Andy Mielczarek/Chetwood Financial.
Exclusive: Chetwood launches Wave credit card with grace period for late payments
The bank is aiming at helping near-prime customers build credit.

One sector of fintech accelerating quickly is the recent rise of challenger credit cards, with names like Zopa,Tymit and Jaja working hard to bring new propositions to a market lacking innovation.
Enter Chetwood Financial, which today is launching its own challenger credit card called Wave, aimed at helping near-prime consumers underserved by the traditional credit card giants.
Wave includes everything you’d expect from a credit card in 2022, including an app with biometric login, Apple and Google Pay support, card freezing, repayment alerts and the ability to tweak payments from your smartphone and more.
Chetwood’s founder and CEO Andy Mielczarek told AltFi that the ‘USP’ is that Wave brings these features to consumers with low credit scores.
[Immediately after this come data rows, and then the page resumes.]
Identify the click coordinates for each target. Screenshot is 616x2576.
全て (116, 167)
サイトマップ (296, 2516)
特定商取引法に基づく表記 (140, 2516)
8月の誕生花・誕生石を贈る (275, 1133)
Mielczarek called Wave a “way of getting people into credit and good credit habits.”
To do that, the app also has several more unique features, including a Repayment Calculator to help customers understand how repayments affect the interest on their account, and a 3-day grace period for late payments.
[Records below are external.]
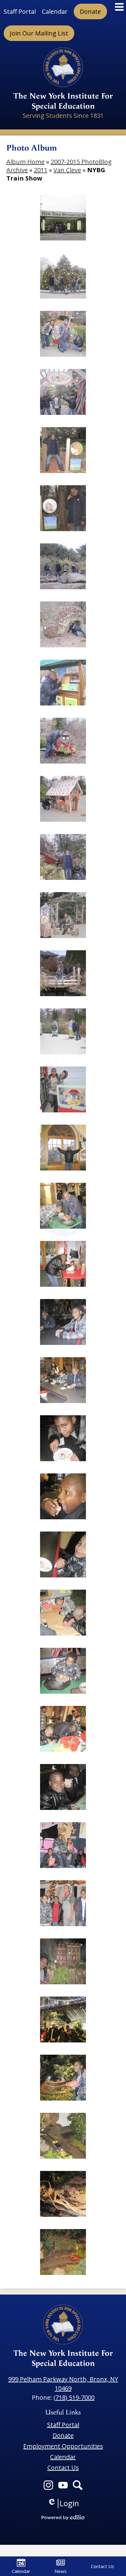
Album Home (25, 162)
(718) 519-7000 (74, 2397)
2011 (40, 170)
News (60, 2571)
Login (63, 2503)
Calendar (21, 2571)
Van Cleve (67, 170)
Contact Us (102, 2566)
“In our research we could see that prime customers were getting a much better experience with their credit cards,” Chetwood’s commercial director Julia McColl told AltFi, pointing both to the cashback and rewards you might get with AmEx or Barclaycard, and also the digital apps and customer service.
“It felt like there was a lot of opportunity, because what our customers are getting today is so significantly below what the rest of the market seemed to be able to access.”
Obviously, one of the biggest trends in credit these last few years has been the meteoric rise of buy now, pay later, which Mielczarek describes as both a competitor and an opportunity.
“The buy now, pay later journey is what we’re competing against,” said Mielczarek, pointing to the ease at which providers like Klarna are integrated at online checkouts.
“The danger is in terms of managing your finances, especially if you've got several [buy now, pay later products] going on at once. Wave is the place you come to after you've had a few buy now, pay laters and you want to get control of your finances.”
More broadly the CEO says that he’s “bullish” on demand for credit and the direction of the macro economy, which lines up with the latest Bank of England figures which have shown a sharp increase in credit card usage as consumers grow more confident in the economy and increase their borrowing.
“A revolving credit product that you can dip in and out of to get through the bumps that might be coming in the next year, I think it's a good time for that.”
Wave sits alongside Chetwood Financial’s three other products, a fixed-term savings account called SmartSave, an online consumer loan called BetterBorrow and a dynamic consumer loan that adjusts its rate based on the borrower’s credit score called LiveLend Reward Loan.
Chetwood secured its full banking licence from the Bank of England in 2018 and has focused on creating financial products that cater to those consumers underserved by the mainstream.